» Source document:
···

Marketing of the reservoir fish is very traditional. Each fisherman or groups of fishermen sell their catches to specific vendors, most of whom transport the fish on bicycles (Fig. 18). The traders arrive at the landing sites - which for a major reservoir vary from 4 to 6 - in the early hours of the morning, and buy the catch at a pre-fixed price. The price paid to the producer by the vendor is determined by the latter, and has not increased over the years in relation to the increase in the cost of living index.

The vendors trade in specific townships which they have allocated amongst themselves. Trading is mostly from house to house. The retail price of fish increases when outside labour is brought in for harvesting. In addition, the prices also tend to be determined by availability.

In most areas the selling price is determined by the size of fish, with a bigger fish fetching a higher price than a smaller one. Fish are rarely sold by weight.

···

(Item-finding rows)
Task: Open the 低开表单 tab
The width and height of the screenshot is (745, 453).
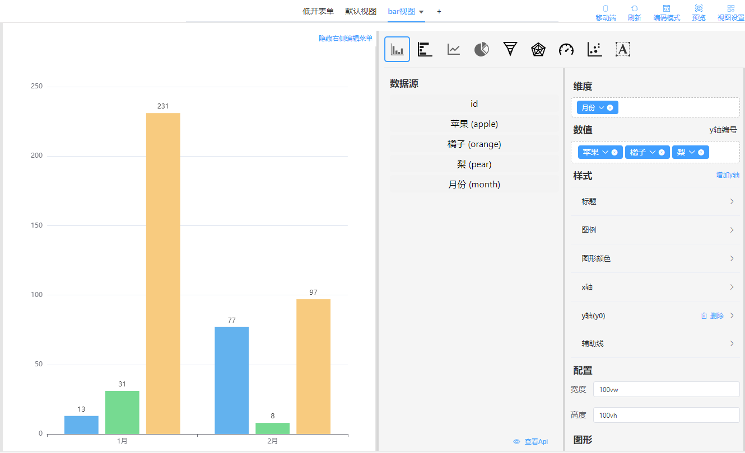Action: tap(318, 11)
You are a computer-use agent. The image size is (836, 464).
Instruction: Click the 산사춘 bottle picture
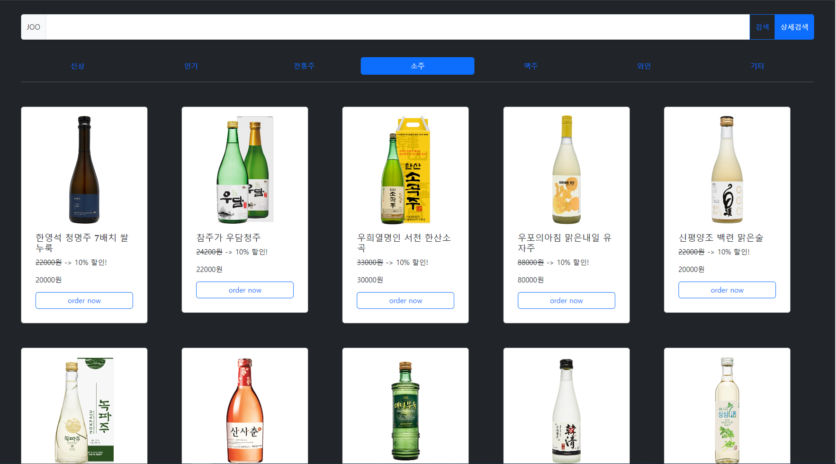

···

Rewrite the passage on reservoir fish marketing starting with "The vendors trade" and going on through "determined by availability.", substituting "traders" for "vendors". Rely only on the passage about reservoir fish marketing.

The traders trade in specific townships which they have allocated amongst themselves. Trading is mostly from house to house. The retail price of fish increases when outside labour is brought in for harvesting. In addition, the prices also tend to be determined by availability.